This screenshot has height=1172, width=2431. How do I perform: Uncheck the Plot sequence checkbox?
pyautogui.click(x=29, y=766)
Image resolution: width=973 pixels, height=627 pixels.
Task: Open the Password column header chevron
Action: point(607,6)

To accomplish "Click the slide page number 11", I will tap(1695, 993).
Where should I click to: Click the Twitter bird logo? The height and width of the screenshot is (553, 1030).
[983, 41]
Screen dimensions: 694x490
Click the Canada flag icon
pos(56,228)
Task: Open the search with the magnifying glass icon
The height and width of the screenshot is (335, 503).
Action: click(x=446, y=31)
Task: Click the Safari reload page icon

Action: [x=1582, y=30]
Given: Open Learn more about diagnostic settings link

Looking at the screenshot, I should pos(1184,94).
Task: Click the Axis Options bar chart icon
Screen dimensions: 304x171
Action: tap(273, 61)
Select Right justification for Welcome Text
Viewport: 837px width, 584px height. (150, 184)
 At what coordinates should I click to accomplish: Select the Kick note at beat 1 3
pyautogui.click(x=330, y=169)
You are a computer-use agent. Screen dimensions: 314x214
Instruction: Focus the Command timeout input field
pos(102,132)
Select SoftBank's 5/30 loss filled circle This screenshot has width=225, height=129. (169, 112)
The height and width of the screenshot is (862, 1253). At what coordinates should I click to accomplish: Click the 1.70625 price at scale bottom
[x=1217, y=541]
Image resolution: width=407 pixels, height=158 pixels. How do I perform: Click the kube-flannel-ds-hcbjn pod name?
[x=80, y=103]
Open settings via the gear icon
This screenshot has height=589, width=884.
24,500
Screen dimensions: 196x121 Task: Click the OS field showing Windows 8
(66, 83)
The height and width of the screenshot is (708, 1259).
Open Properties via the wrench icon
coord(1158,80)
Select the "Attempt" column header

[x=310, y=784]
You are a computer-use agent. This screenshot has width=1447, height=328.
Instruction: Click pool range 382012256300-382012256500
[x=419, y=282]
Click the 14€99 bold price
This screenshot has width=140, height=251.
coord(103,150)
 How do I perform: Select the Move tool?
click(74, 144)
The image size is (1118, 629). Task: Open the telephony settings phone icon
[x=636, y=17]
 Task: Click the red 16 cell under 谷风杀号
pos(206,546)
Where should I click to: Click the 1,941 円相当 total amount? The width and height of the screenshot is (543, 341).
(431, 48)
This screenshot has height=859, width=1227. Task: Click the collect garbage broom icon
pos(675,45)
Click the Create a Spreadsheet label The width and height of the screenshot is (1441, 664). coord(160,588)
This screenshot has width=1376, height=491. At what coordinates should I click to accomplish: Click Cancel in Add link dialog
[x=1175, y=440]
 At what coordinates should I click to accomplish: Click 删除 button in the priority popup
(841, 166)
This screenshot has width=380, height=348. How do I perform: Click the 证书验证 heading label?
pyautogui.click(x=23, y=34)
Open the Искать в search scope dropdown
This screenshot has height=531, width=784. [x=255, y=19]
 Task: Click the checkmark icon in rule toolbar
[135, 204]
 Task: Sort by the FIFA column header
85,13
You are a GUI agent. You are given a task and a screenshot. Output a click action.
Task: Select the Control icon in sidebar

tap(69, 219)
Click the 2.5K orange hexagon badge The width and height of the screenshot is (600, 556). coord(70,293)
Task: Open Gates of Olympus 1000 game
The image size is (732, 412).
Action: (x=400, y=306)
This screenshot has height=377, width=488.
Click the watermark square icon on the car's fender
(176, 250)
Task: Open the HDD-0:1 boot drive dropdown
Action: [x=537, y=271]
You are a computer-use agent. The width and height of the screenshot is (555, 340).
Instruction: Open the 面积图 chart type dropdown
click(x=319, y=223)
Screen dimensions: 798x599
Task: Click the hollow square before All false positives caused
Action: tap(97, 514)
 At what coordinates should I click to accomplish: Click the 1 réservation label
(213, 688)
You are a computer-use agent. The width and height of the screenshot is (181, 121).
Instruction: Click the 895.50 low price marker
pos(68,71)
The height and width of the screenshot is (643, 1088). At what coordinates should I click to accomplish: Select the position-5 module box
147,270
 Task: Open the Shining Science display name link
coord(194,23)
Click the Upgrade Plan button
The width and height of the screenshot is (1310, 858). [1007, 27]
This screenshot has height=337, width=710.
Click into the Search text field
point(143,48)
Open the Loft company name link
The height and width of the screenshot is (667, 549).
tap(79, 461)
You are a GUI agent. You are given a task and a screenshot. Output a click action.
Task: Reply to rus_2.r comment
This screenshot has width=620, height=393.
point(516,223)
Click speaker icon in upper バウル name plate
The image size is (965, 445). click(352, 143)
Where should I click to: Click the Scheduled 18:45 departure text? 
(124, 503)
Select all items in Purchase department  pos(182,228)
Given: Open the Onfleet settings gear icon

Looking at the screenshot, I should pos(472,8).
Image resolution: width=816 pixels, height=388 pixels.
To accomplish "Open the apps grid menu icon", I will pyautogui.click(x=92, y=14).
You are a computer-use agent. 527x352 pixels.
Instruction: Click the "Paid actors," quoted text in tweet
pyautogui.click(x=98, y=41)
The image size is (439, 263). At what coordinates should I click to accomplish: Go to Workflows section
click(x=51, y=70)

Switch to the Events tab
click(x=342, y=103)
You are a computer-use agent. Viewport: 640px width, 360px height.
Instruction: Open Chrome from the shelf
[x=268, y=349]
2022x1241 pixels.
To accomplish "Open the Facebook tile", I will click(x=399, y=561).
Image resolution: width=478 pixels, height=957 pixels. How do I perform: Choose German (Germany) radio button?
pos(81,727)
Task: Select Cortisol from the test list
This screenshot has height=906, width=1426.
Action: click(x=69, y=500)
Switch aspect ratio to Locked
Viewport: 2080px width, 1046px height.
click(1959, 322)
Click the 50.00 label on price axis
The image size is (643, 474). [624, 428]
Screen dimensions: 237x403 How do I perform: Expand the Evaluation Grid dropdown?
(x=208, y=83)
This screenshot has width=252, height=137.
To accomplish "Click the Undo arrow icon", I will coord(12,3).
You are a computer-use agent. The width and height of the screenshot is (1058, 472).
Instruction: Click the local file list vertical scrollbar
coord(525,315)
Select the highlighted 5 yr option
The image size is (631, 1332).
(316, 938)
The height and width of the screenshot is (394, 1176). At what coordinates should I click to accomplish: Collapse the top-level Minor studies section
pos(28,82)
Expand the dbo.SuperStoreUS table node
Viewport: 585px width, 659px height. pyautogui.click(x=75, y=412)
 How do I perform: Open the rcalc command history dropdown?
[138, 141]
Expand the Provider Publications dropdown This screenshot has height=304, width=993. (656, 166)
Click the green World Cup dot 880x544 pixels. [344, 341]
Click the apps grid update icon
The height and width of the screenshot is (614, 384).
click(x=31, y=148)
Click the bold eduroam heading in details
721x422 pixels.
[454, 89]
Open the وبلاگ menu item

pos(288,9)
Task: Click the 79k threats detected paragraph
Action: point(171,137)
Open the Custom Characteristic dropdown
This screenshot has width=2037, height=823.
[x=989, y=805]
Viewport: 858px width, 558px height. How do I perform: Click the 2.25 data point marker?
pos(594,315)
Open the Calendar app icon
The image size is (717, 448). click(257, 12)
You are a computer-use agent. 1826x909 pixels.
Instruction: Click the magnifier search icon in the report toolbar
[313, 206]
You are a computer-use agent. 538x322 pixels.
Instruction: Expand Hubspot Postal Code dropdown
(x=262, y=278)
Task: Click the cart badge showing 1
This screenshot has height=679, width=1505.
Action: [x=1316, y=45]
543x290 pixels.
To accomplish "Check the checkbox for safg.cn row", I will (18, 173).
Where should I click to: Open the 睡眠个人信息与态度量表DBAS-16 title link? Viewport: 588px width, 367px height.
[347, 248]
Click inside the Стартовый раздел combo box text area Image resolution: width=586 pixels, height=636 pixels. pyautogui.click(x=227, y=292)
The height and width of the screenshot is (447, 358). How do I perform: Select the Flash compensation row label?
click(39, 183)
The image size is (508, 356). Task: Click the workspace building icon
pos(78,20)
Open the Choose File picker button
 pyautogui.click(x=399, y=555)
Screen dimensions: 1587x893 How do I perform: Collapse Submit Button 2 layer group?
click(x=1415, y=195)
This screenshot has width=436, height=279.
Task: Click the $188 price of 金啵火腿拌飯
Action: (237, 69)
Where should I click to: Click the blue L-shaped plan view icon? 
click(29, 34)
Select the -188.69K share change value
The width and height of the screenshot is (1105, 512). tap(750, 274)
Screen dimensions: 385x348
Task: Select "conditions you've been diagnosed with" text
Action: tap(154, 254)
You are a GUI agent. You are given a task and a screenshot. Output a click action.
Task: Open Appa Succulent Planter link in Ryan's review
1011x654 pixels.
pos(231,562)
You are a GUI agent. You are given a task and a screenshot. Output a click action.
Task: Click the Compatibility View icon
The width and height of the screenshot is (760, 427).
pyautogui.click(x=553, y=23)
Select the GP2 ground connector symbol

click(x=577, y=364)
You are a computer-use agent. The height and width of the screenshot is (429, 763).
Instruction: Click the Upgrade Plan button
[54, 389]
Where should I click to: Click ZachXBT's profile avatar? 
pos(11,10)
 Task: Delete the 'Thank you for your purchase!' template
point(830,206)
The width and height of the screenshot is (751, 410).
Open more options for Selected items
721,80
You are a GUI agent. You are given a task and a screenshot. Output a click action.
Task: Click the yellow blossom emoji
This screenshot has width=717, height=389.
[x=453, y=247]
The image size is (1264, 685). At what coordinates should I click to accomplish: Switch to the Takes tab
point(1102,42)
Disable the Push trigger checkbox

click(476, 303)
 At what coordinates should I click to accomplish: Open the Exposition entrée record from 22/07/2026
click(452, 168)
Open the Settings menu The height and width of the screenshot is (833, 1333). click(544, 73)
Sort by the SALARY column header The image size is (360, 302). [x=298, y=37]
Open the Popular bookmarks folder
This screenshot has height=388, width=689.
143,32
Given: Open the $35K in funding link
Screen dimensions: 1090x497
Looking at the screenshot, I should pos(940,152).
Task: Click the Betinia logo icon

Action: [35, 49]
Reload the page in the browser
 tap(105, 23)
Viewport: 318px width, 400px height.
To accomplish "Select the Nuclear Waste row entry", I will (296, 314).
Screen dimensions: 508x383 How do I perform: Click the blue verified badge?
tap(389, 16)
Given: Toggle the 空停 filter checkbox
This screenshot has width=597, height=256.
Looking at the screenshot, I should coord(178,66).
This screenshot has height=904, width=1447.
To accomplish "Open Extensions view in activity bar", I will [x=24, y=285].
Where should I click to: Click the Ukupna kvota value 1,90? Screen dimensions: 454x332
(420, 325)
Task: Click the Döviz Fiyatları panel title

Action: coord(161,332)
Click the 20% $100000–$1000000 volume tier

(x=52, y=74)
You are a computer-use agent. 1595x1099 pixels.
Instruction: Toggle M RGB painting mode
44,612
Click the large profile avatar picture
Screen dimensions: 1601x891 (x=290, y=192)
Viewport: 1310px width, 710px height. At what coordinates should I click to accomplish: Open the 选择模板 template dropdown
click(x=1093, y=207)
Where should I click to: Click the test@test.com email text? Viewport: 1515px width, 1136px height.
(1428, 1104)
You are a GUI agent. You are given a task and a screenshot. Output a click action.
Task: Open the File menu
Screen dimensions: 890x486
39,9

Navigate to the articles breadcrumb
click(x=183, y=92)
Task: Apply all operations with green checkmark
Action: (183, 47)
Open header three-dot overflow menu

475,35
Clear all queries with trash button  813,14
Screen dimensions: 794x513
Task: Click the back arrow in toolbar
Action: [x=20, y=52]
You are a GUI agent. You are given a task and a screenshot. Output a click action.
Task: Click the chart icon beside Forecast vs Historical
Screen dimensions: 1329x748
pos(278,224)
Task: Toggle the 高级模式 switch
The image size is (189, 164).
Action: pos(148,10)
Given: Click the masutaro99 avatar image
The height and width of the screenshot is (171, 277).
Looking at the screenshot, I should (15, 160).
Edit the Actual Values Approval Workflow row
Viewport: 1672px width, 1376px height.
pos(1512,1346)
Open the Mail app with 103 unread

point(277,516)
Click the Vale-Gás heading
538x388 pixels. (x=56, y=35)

EXERCISE:
Could you rewrite the entries from the line with "Image resolution: width=478" up to and including the line with "I will coord(12,3).", swapping "Cortisol" for "Testosterone" and leaving everything else unchanged?

RESPONSE:
Image resolution: width=478 pixels, height=957 pixels. How do I perform: Choose German (Germany) radio button?
pos(81,727)
Task: Select Testosterone from the test list
This screenshot has height=906, width=1426.
Action: click(x=69, y=500)
Switch aspect ratio to Locked
Viewport: 2080px width, 1046px height.
click(1959, 322)
Click the 50.00 label on price axis
The image size is (643, 474). [624, 428]
Screen dimensions: 237x403 How do I perform: Expand the Evaluation Grid dropdown?
(x=208, y=83)
This screenshot has width=252, height=137.
To accomplish "Click the Undo arrow icon", I will coord(12,3).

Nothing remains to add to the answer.